On 09/03/2017 11:05, Rien via swift-users wrote:
I am trying to achieve the following:

enum FunctionResult<T> {
  case success(T)
  case error(String)
}

func tester<T>(test: (…) -> FunctionResult<T>, onError: (String) -> T) -> T {
   …
}

The problem is of course the (…) that simply does not work.

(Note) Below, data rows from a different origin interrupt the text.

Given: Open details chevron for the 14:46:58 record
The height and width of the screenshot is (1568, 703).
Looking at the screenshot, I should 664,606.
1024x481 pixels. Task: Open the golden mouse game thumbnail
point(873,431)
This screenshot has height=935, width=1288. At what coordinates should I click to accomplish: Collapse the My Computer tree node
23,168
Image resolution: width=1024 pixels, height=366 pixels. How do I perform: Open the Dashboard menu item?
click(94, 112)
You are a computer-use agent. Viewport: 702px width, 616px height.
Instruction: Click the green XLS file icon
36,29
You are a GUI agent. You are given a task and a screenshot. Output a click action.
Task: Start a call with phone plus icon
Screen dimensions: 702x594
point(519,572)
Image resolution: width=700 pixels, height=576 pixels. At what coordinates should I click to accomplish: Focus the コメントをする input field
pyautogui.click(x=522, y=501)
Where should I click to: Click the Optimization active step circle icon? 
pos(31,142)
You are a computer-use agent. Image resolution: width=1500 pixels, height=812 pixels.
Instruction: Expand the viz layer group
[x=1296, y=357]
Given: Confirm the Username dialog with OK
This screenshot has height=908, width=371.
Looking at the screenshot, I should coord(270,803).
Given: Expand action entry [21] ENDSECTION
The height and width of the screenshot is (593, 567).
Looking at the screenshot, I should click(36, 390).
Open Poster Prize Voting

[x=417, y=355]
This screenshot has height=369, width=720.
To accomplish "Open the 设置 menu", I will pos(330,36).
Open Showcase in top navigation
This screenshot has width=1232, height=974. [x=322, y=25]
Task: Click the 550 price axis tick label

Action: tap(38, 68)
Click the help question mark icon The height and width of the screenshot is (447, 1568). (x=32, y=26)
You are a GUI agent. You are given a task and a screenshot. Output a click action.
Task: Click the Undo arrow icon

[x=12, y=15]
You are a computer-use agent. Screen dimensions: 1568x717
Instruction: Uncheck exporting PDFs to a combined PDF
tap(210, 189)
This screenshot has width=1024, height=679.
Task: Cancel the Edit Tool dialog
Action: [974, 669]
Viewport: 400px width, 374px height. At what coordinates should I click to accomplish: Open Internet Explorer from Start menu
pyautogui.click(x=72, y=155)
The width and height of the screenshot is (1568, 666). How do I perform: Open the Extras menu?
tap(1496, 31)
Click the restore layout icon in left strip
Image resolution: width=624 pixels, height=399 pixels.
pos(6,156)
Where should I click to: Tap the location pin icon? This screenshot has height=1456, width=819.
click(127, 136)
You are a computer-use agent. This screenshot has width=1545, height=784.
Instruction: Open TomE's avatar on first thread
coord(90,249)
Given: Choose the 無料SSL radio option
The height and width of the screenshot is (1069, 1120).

I would like to use this generic with a variety of different signatures, i.e.:

let result1 = tester(test: myfunc1(param: 26) -> FunctionResult<Bool>, onError: 
{ … handle the error ... })
let result2 = tester(test: myfunc2(param: “A String") -> FunctionResult<Bool>, 
onError: { … handle the error ... })
let result3 = tester(test: myfunc3(param: 26, param2: “String") -> 
FunctionResult<Int>, onError: { … handle the error ... })

Is this at all possible?

This should do it:

    func tester<T>(test: @autoclosure () -> FunctionResult<T>,
        onError: (String) -> T) -> T {
        switch test() {
        case .success(let value): return value
        case .error(let error): return onError(error)
        }
    }

The insight is that you don't really want to pass a function in the first parameter, but only the _result_ of that function call. The @autoclosure attribute then makes sure that the expression you pass to tester is only evaluated inside tester. You can leave it out if you want (if you do, replace `switch test()` with `switch test`).